Julian Gardner is a professor of electrical engineering at Warwick University who researches electronic sensing devices. “Everyone’s breath has different levels of VOCs and different ones according to gender, diet, age etc,” Gardner says. “It is indeed very challenging to selectively detect the biomarkers in the breath for liver disease.”
So Owlstone is putting chemicals in the body that they know interact differently with patients with liver disease, and then using the breath sampler to measure these specific VOCs. The chemicals they administer are called Exogenous Volatile Organic Compound) probes, or EVOCs.
Most recently, they used limonene as an EVOC probe, testing 29 patients with early cirrhosis and 29 controls. They gave the limonene to subjects at specific doses to measure how its concentrations change in breath. The aim was to try and see what was happening in their livers.
“They are proposing to use drugs to enhance the signal as they are concerned about the sensitivity and selectivity of their method,” Gardner says. “The approach of EVOC probes is probably necessary as you can then eliminate the person-to-person variation that will be considerable in the soup of VOCs in our breath.”

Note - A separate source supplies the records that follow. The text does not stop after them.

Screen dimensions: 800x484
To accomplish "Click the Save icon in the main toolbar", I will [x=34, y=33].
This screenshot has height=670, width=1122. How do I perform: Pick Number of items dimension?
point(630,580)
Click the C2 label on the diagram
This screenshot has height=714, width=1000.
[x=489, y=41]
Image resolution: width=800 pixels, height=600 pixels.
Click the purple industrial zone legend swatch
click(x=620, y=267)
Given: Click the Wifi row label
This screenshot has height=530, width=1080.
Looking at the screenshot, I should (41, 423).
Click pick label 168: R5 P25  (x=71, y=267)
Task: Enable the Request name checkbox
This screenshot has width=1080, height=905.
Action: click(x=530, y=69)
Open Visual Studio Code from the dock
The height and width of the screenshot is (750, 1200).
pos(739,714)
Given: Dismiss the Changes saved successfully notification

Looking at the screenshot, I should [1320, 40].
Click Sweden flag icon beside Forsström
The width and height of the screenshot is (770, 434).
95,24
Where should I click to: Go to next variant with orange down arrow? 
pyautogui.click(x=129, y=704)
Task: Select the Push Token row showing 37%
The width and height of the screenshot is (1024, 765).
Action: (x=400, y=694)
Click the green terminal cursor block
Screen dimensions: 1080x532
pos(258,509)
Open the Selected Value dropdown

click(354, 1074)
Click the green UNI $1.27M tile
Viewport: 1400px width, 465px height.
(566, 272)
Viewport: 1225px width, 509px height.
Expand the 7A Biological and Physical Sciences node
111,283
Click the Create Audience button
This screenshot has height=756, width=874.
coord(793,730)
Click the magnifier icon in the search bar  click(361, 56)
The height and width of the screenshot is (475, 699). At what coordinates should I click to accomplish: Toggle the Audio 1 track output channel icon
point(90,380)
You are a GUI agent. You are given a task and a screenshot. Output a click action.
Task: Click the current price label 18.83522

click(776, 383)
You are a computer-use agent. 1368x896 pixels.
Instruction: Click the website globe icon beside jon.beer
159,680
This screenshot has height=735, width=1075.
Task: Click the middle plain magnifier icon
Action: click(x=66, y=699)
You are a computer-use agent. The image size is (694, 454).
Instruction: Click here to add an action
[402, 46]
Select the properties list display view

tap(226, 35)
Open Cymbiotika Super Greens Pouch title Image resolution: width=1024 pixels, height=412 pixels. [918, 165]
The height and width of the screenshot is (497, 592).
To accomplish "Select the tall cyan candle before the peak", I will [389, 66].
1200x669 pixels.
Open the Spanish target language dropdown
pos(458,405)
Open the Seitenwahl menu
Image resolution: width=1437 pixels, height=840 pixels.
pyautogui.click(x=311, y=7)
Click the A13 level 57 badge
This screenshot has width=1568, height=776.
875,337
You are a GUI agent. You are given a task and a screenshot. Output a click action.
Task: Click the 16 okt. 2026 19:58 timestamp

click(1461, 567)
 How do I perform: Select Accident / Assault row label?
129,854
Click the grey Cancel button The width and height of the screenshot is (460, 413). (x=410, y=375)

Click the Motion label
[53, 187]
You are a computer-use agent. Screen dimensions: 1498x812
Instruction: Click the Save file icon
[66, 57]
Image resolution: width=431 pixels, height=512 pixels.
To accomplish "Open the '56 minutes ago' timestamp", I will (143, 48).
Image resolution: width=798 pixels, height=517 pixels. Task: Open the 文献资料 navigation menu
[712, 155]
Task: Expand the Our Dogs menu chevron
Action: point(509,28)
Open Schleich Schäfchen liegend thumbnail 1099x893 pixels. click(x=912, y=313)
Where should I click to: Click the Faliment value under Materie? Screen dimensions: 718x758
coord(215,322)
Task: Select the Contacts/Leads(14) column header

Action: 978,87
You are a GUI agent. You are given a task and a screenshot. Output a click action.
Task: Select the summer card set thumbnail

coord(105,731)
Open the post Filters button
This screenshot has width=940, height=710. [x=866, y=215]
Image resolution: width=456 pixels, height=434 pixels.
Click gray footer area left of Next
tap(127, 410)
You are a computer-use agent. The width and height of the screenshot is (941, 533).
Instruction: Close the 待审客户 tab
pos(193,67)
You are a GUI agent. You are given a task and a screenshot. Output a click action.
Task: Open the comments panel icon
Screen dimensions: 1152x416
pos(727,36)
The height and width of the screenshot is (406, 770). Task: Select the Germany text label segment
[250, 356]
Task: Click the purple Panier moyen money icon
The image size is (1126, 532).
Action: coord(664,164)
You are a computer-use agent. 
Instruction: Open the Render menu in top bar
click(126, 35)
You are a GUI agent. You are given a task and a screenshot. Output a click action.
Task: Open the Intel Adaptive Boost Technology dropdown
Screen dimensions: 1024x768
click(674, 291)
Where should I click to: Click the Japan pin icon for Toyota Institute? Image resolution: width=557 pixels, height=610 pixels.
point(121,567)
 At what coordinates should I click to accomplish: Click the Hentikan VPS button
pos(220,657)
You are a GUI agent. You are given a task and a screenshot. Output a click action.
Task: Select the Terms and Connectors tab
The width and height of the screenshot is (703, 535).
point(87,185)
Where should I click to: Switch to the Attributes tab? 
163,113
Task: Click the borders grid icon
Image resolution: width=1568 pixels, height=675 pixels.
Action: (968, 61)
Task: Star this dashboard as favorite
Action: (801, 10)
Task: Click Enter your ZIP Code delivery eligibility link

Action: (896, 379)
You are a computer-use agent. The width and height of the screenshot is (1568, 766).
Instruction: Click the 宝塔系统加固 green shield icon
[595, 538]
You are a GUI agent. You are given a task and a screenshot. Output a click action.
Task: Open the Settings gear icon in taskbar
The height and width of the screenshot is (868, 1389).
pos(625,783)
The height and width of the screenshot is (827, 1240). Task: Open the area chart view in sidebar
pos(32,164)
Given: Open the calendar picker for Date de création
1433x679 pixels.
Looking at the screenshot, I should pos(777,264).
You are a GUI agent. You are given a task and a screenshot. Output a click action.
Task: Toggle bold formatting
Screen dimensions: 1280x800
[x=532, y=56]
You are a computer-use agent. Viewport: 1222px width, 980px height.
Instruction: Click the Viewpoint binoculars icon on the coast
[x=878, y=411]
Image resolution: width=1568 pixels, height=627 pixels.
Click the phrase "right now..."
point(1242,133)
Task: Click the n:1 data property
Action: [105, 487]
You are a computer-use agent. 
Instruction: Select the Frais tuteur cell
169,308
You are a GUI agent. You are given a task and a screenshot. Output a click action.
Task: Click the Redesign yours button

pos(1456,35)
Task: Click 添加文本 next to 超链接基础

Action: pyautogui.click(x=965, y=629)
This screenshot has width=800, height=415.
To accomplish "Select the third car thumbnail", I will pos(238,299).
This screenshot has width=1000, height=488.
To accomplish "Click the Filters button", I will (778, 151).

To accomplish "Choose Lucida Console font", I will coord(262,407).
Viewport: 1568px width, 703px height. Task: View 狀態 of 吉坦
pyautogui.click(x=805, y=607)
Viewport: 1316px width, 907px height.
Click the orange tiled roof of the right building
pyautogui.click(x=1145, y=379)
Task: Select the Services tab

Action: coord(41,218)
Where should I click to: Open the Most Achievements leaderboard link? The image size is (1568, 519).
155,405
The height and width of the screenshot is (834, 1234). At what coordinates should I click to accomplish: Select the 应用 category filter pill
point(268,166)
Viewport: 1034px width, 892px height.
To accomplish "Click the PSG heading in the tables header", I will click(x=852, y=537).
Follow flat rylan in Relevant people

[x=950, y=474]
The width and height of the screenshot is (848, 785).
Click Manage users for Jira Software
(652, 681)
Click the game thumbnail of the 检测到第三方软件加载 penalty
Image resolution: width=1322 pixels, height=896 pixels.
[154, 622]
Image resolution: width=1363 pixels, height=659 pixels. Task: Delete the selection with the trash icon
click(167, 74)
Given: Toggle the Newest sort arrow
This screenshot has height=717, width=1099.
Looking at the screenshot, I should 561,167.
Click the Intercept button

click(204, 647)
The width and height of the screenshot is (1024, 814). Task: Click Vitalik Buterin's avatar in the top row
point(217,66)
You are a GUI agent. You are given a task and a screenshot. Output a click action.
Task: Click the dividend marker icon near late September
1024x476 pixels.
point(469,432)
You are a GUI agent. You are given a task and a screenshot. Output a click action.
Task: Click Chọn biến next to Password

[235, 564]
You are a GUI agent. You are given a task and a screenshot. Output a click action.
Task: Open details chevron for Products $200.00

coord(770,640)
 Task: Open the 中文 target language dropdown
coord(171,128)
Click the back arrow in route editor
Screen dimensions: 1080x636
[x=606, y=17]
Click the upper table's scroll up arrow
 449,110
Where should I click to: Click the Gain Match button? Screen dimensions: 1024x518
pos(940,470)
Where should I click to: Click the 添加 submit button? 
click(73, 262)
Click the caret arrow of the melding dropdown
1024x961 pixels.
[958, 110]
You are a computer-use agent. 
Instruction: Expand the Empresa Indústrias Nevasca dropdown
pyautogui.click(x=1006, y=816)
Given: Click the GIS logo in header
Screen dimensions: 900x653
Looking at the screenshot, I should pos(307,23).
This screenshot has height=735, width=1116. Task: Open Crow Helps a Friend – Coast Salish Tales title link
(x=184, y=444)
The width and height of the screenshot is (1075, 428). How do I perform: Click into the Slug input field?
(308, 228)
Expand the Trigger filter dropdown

Through these probes, Owlstone could identify patients with liver disease with 83 percent sensitivity. By targeting what they knew was a disease mechanism, they were able to amplify the signal. The company is starting a larger clinical trial, and the plan is to eventually use a panel of EVOC probes to make sure they can see diverging VOCs more clearly.
“I think the approach of using probes to amplify the VOC signal will ultimately increase the specificity of any VOC breath tests, and improve their practical usability,” says Roger Yazbek, who leads the South Australian Breath Analysis Research (SABAR) laboratory in Flinders University. “Whilst the findings are interesting, it still is only a small cohort of patients in one location.”
The future of breath diagnosis
Owlstone wants to partner with pharmaceutical companies looking to learn if their drugs have an effect on liver disease. They’ve also developed a microchip, a miniaturized version of mass spectrometry instruments, that can be used with the breathalyzer. It is less sensitive but will enable faster detection.
Boyle says the company's mission is for their tests to save 100,000 lives. "There are lots of risks and lots of challenges. I think there's an opportunity to really establish breath as a new diagnostic class.”